• [WHAT TO PRODUCE]: Gather all lines in the entries that include the word "computer".

[Collected data]

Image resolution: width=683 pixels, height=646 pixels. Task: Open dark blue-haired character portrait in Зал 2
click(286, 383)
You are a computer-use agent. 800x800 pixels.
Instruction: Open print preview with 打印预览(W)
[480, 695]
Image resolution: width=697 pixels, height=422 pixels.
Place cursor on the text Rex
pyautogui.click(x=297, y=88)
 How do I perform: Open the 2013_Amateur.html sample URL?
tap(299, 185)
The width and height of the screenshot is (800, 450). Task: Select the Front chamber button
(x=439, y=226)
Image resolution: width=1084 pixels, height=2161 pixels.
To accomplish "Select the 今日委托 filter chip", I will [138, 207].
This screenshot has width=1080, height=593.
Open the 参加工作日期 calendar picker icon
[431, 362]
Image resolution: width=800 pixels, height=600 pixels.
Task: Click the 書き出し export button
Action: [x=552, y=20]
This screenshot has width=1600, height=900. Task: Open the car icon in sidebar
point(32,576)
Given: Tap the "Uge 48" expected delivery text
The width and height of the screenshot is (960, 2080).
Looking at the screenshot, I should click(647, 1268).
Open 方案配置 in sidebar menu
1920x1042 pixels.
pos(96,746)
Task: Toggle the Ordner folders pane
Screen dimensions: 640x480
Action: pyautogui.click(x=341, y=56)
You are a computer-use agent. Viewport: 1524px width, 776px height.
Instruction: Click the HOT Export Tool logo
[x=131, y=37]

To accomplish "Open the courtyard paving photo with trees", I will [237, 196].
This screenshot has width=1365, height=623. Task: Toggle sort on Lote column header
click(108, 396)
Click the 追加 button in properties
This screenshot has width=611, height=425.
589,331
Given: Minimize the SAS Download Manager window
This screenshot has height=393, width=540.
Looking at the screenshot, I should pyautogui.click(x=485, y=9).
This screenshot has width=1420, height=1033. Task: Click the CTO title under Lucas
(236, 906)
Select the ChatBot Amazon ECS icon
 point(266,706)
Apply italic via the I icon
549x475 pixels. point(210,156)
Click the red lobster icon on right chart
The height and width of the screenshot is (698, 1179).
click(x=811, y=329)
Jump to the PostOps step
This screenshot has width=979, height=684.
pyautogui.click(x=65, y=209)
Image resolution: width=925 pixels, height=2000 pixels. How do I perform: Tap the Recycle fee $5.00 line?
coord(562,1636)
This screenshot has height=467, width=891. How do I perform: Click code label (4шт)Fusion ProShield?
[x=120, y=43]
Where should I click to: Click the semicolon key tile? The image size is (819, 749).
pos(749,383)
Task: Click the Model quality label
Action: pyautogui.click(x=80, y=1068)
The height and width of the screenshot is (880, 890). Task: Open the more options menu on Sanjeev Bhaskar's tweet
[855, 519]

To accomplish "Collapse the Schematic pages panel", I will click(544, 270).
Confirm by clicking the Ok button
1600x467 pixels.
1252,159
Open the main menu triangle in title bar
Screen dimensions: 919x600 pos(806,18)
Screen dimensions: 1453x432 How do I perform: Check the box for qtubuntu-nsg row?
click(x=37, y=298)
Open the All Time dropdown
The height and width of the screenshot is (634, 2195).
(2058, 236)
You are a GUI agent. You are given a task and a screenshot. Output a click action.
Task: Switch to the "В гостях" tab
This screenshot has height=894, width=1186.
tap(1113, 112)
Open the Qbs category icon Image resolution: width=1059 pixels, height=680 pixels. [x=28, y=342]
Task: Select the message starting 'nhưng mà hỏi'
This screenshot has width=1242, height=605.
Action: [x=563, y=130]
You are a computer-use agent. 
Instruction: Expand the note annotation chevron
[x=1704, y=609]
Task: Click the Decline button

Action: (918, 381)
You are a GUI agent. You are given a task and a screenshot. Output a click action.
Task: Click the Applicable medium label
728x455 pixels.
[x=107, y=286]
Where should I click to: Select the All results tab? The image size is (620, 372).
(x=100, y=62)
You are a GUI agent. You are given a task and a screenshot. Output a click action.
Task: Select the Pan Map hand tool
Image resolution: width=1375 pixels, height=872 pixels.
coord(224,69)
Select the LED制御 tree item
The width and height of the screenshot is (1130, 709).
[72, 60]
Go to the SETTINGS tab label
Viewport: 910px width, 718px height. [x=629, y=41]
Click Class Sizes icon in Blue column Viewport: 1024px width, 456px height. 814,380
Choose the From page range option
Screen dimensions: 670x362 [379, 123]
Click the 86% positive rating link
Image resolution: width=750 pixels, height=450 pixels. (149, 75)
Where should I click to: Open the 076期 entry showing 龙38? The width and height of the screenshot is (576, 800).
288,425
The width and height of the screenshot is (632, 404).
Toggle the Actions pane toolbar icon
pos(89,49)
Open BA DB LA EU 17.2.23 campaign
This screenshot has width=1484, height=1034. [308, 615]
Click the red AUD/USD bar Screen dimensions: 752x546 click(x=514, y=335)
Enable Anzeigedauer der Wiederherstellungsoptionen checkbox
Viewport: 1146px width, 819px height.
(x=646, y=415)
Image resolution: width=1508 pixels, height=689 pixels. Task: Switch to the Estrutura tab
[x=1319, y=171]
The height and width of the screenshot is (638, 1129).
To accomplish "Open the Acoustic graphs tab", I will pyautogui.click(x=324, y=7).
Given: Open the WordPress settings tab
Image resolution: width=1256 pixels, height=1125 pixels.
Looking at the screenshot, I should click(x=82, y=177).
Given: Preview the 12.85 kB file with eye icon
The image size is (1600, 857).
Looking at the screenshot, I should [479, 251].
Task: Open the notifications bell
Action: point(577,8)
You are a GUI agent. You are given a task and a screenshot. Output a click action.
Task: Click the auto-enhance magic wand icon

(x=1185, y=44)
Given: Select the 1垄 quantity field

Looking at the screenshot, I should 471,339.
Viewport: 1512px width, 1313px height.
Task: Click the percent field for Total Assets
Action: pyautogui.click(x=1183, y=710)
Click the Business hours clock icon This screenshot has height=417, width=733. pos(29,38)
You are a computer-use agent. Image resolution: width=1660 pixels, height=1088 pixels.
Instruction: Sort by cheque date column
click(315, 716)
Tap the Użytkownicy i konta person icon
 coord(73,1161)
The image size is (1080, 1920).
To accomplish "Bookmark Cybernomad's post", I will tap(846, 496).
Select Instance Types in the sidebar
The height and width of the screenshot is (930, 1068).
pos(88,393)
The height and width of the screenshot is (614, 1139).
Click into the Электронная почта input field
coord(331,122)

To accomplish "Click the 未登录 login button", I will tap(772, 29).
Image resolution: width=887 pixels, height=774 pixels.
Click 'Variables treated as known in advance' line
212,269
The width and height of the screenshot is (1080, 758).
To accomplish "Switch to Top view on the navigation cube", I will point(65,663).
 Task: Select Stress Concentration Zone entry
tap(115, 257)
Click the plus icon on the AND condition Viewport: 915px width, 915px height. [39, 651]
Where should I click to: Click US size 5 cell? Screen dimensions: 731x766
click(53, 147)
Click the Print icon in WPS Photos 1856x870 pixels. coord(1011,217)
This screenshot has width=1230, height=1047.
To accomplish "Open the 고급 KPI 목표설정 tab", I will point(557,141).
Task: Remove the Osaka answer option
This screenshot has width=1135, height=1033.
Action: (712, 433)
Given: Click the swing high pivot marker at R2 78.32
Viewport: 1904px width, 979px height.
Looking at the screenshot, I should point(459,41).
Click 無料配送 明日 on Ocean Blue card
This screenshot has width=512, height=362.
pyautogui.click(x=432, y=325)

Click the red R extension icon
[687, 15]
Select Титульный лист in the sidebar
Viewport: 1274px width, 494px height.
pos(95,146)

• [EXPECTED OUTPUT]:
You are a computer-use agent. 800x800 pixels.
You are a computer-use agent. Viewport: 1524px width, 776px height.
You are a computer-use agent. 
You are a computer-use agent. Image resolution: width=1660 pixels, height=1088 pixels.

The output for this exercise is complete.